===== Recorded data
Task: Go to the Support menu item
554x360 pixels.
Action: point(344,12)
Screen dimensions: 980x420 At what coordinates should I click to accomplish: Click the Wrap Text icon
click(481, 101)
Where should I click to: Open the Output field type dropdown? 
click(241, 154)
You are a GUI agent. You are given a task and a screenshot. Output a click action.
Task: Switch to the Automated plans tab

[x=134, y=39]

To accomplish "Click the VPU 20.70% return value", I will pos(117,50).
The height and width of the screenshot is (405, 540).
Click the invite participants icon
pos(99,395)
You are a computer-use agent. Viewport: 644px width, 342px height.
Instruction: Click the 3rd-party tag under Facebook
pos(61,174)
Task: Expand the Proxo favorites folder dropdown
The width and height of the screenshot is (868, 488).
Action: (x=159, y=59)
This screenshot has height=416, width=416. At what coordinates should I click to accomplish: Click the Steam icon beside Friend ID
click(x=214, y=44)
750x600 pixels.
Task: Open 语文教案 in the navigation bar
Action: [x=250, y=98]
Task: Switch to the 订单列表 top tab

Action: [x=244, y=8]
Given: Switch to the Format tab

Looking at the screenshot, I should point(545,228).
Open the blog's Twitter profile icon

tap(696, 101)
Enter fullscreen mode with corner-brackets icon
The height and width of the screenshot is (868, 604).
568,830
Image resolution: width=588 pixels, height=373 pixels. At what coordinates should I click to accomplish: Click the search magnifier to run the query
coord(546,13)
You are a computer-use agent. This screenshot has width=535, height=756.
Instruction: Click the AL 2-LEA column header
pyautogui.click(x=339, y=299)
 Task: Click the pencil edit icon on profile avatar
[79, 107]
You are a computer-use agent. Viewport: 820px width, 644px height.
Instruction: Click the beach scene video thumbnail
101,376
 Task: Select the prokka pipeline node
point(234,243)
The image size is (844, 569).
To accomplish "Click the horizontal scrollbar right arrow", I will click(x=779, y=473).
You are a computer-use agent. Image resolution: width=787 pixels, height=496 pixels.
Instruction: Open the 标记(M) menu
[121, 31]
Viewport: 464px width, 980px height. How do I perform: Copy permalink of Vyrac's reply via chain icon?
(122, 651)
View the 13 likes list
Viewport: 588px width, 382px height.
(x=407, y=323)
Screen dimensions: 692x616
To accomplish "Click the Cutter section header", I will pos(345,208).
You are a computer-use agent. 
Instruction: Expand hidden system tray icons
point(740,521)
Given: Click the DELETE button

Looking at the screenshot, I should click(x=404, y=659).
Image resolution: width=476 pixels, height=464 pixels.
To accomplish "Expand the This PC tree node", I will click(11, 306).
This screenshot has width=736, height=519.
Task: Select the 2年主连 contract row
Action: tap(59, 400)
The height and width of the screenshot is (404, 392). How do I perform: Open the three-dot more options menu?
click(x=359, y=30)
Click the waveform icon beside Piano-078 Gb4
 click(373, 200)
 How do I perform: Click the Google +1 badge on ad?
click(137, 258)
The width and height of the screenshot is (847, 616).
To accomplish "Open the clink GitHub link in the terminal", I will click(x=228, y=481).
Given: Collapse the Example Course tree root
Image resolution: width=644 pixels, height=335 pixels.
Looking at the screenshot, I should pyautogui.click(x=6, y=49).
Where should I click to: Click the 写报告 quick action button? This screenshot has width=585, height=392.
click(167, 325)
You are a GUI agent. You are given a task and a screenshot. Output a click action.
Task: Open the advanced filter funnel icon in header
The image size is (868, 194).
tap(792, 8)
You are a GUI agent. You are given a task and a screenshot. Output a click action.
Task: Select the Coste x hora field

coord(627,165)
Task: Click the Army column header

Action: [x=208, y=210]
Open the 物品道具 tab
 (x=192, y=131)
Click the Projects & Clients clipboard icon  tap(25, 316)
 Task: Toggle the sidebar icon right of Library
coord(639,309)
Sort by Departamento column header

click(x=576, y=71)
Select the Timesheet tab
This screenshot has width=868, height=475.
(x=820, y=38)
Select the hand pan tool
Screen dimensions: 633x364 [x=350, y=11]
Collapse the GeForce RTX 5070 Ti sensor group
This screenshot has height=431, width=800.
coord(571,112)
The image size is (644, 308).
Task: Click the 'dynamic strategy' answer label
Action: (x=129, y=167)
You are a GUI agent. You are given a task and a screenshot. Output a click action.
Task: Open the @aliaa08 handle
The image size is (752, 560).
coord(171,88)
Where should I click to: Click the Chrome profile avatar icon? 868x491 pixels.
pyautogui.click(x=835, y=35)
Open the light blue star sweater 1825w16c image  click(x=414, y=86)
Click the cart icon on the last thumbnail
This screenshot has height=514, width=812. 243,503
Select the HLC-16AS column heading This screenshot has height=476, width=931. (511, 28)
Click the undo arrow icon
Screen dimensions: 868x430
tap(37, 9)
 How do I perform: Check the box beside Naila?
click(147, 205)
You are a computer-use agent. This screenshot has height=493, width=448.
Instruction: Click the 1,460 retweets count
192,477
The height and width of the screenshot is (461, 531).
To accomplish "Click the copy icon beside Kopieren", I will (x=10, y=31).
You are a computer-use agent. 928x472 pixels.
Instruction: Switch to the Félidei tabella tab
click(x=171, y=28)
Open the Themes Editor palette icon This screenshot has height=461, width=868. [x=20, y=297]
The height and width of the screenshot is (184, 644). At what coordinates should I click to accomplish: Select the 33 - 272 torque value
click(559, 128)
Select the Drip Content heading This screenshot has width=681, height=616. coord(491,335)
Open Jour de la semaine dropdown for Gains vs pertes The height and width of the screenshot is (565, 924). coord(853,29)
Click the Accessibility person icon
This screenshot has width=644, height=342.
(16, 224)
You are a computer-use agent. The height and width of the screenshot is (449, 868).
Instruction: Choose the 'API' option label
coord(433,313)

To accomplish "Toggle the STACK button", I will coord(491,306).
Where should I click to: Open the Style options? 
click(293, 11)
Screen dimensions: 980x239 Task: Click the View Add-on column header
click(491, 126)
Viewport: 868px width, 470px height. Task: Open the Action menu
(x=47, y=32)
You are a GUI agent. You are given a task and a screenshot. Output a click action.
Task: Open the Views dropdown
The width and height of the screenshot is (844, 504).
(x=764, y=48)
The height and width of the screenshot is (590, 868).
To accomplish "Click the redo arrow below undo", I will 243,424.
==========
Looking at the data above, return every line from the one with "The width and height of the screenshot is (847, 616)." down to the one with "Collapse the GeForce RTX 5070 Ti sensor group", exactly and inclusively.

The width and height of the screenshot is (847, 616).
To accomplish "Open the clink GitHub link in the terminal", I will click(x=228, y=481).
Given: Collapse the Example Course tree root
Image resolution: width=644 pixels, height=335 pixels.
Looking at the screenshot, I should pyautogui.click(x=6, y=49).
Where should I click to: Click the 写报告 quick action button? This screenshot has width=585, height=392.
click(167, 325)
You are a GUI agent. You are given a task and a screenshot. Output a click action.
Task: Open the advanced filter funnel icon in header
The image size is (868, 194).
tap(792, 8)
You are a GUI agent. You are given a task and a screenshot. Output a click action.
Task: Select the Coste x hora field

coord(627,165)
Task: Click the Army column header

Action: [x=208, y=210]
Open the 物品道具 tab
 (x=192, y=131)
Click the Projects & Clients clipboard icon  tap(25, 316)
 Task: Toggle the sidebar icon right of Library
coord(639,309)
Sort by Departamento column header

click(x=576, y=71)
Select the Timesheet tab
This screenshot has width=868, height=475.
(x=820, y=38)
Select the hand pan tool
Screen dimensions: 633x364 [x=350, y=11]
Collapse the GeForce RTX 5070 Ti sensor group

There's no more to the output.